İkindi Namazı’nın Fazileti
Cerîr ibn-i Abdullah el-Becelî (r.a) şöyle demiştir:
“Bir gece Nebiyy-i Ekrem (s.a.v) Efendimiz’le birlikte bulunuyorduk. Ayın on dördü idi. Dolunaya bakıp şöyle buyurdular:
«–Şu ayı nasıl hiç biriniz mahrûm olmaksızın zahmetsizce görüyorsanız, mutlakâ Rabbiniz (Teâlâ ve Tekaddes Hazretleri)’ni de öylece göreceksiniz! Artık Güneş’in doğuşundan ve batışından evvelki namazların hiç birinden alıkonmamak elinizden gelirse buna çalışın, (sakın onları kaçırmayın!)».”
Sonra Cerîr (r.a) şu âyet-i kerimeyi okudu:
“Güneş’in doğuşundan evvel de batışından evvel de Rabbine hamd ile tesbîh eyle!” (Tâ-hâ, 130) (Buhârî, Mevâkitu’s-Salât, 16)
Şerh:
Yânî bu iki vakitteki namazı kılmaktan alıkoyacak, sabah uykusu, gündüzdeki meşgaleler gibi mâniaları var gücünüzle bertaraf ediniz!
Farz namazların hepsi de fazîletçe müsâvidirler. Ancak her birinin kendine hâs bir meziyetle diğerlerinden ayrılmasına da bir mâni yoktur. Bu iki vakte hâs olan fazîlet ve meziyet, gece melekleri ile gündüz meleklerinin bir araya gelme zamanları ve amellerin Allah Teâlâ’ya arzı gibi hususiyetlerdir. Bu iki vakitte Allah Teâlâ’ya yükselen amellerin mükâfatının, âhirette Cemâlullâh’ı müşâhede olacağı haber verilmiştir.
Kıyamet gününde mü’min kullara Rablerinin cemâlini hicâbsız olarak görme ve müşahede etmenin müyesser olacağına dâir hadîsleri en az yirmi kadar sahâbî rivayet etmiş olduğundan, bu husus, mânen mütevâtir derecesine ulaşmıştır. Ayrıca şu âyet-i kerîmeler de bunu teyid etmektedir:
“Nice yüzler o gün ışıl ışıl parıldayacaktır. Rablerine bakacaklardır (O’nu göreceklerdir).” (el-Kıyâme, 22-23)

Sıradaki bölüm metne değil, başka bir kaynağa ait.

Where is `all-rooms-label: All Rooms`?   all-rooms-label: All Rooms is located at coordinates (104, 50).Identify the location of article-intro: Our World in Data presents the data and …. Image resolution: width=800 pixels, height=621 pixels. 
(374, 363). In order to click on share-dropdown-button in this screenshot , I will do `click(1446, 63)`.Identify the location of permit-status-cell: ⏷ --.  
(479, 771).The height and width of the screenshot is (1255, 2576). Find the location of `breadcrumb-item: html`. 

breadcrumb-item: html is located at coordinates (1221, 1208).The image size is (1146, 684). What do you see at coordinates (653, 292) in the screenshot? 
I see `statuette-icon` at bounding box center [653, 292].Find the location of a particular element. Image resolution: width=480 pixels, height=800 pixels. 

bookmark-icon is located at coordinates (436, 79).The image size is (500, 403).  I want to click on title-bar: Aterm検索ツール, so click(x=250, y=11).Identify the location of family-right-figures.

“Hayır! Onlar şüphesiz o gün Rablerinden (O’nu görmekten) mahrum kalmışlardır.” (el-Mutaffifîn, 15)
*
Ebû Hüreyre (r.a)’den nakledildiğine göre Rasûlullah Efendimiz (s.a.v) şöyle buyurmuşlardır:
“(Hergün) birtakım melek geceleyin, diğer bir kısım melek de gündüzün nöbetleşe size gelip içinizde kalırlar. Bunlar sabah ile ikindi namazlarında buluştuktan sonra (evvelce) içinizde kalmış olanlar semâya yükselirler. Rableri kullarının hallerini daha iyi bildiği hâlde o meleklere:
«–Kullarımı ne halde bıraktınız?» diye sorar. Onlar da:
«–Onları namaz kılarken bıraktık. Nitekim namaz kılarken bulmuştuk.» cevâbını verirler.” (Buhârî, Mevâkitu’s-Salât, 16)
Şerh:
Her iki kısım meleğin de namaz vaktinde gelip gitmeleri, müslümânlarla birlikte namazda hâzır olmaları, mü’minler hakkında ilâhî bir lütuf ve keremdir. Çünkü Cenâb-ı Hak, melekleri, insanların en iyi hâllerine muttalî kılıp haklarında güzel övgü ve şehadette bulundurmuş olmaktadır.
Bu melekler, yanımızdan hiç ayrılmayan Kirâmen Kâtibîn ve Hafaza Melekleri’nden farklıdırlar.